Understanding MOAR Results
What MOAR outputs and how to interpret the results.
Python API Results
frame.optimize() returns an optimized Frame, ready to run with .collect() or .write_json(). The full search results are available on it as .search_results, a MOARResult object.
MOARResult
optimized = frame.optimize(eval_fn=evaluate, metric_key="score")

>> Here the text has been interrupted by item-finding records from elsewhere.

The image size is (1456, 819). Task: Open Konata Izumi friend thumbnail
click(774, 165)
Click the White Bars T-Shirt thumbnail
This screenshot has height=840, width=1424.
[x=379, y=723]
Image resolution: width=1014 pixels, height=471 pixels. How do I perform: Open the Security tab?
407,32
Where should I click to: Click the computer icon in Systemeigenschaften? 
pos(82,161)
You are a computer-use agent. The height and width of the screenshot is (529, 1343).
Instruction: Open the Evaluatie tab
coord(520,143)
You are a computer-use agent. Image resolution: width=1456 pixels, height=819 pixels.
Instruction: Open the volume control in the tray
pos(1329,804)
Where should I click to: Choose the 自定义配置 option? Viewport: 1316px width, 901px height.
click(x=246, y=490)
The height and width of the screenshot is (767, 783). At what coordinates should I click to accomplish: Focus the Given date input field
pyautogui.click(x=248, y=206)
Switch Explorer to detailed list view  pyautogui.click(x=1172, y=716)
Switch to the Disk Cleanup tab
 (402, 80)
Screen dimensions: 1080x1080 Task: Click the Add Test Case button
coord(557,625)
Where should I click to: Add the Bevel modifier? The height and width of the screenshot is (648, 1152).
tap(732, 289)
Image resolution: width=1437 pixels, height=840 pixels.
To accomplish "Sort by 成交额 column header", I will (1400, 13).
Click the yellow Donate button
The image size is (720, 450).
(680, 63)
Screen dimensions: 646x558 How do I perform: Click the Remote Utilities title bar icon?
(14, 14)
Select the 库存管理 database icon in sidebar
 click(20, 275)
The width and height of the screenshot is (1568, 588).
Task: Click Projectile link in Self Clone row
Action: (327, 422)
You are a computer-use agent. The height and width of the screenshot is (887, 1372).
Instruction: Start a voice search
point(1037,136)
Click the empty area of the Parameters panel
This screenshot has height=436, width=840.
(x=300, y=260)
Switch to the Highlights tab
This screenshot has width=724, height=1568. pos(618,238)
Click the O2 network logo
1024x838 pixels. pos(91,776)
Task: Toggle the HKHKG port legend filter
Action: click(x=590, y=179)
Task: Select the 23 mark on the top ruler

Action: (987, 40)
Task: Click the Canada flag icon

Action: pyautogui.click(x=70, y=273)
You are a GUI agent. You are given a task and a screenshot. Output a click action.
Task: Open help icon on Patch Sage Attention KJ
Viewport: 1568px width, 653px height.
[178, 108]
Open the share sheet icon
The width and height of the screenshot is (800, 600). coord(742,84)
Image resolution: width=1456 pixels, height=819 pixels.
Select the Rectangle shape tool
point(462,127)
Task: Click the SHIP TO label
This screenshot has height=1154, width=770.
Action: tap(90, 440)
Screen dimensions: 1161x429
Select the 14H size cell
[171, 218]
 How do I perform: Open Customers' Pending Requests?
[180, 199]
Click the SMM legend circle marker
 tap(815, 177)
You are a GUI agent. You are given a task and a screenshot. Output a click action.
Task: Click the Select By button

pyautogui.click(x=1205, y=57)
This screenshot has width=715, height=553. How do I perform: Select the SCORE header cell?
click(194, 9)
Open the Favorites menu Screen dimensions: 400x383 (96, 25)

rows = optimized.collect() # run the optimized pipeline
results = optimized.search_results
results.best() # OptimizedPipeline with highest accuracy on the frontier
results.cheapest() # OptimizedPipeline with lowest cost on the frontier
results.frontier # list[OptimizedPipeline] — all Pareto-optimal solutions
results.to_df() # pandas DataFrame of all explored plans
| Method / Property | Return Type | Description |
|---|---|---|
best() |
OptimizedPipeline |
The frontier solution with the highest accuracy |
cheapest() |
OptimizedPipeline |
The frontier solution with the lowest cost |
frontier |
list[OptimizedPipeline] |
All Pareto-optimal solutions, sorted by cost |
to_df() |
pandas.DataFrame |
DataFrame of all explored plans with cost, accuracy, and metadata |
OptimizedPipeline
Each result on the frontier is an OptimizedPipeline that you can inspect and run directly:
best = optimized.search_results.best()
# Inspect
print(best.cost) # Estimated cost per run
print(best.accuracy) # Evaluation metric score
print(best.yaml_path) # Path to the optimized YAML file
print(best.on_frontier) # True if on the Pareto frontier
# Run
best.run() # Execute the optimized pipeline
# Access the underlying DSLRunner
best.pipeline # DSLRunner instance
| Property / Method | Type | Description |
|---|---|---|
pipeline |
DSLRunner |
The underlying pipeline runner |
cost |
float |
Estimated cost per run |
accuracy |
float |
Evaluation metric score |
yaml_path |
str |
Path to the optimized YAML configuration |
on_frontier |
bool |
Whether this plan is on the Pareto frontier |
run() |
float |
Execute the pipeline; returns execution cost |
Working with Results
# Choose based on your priorities
optimized = frame.optimize(eval_fn=evaluate, metric_key="score")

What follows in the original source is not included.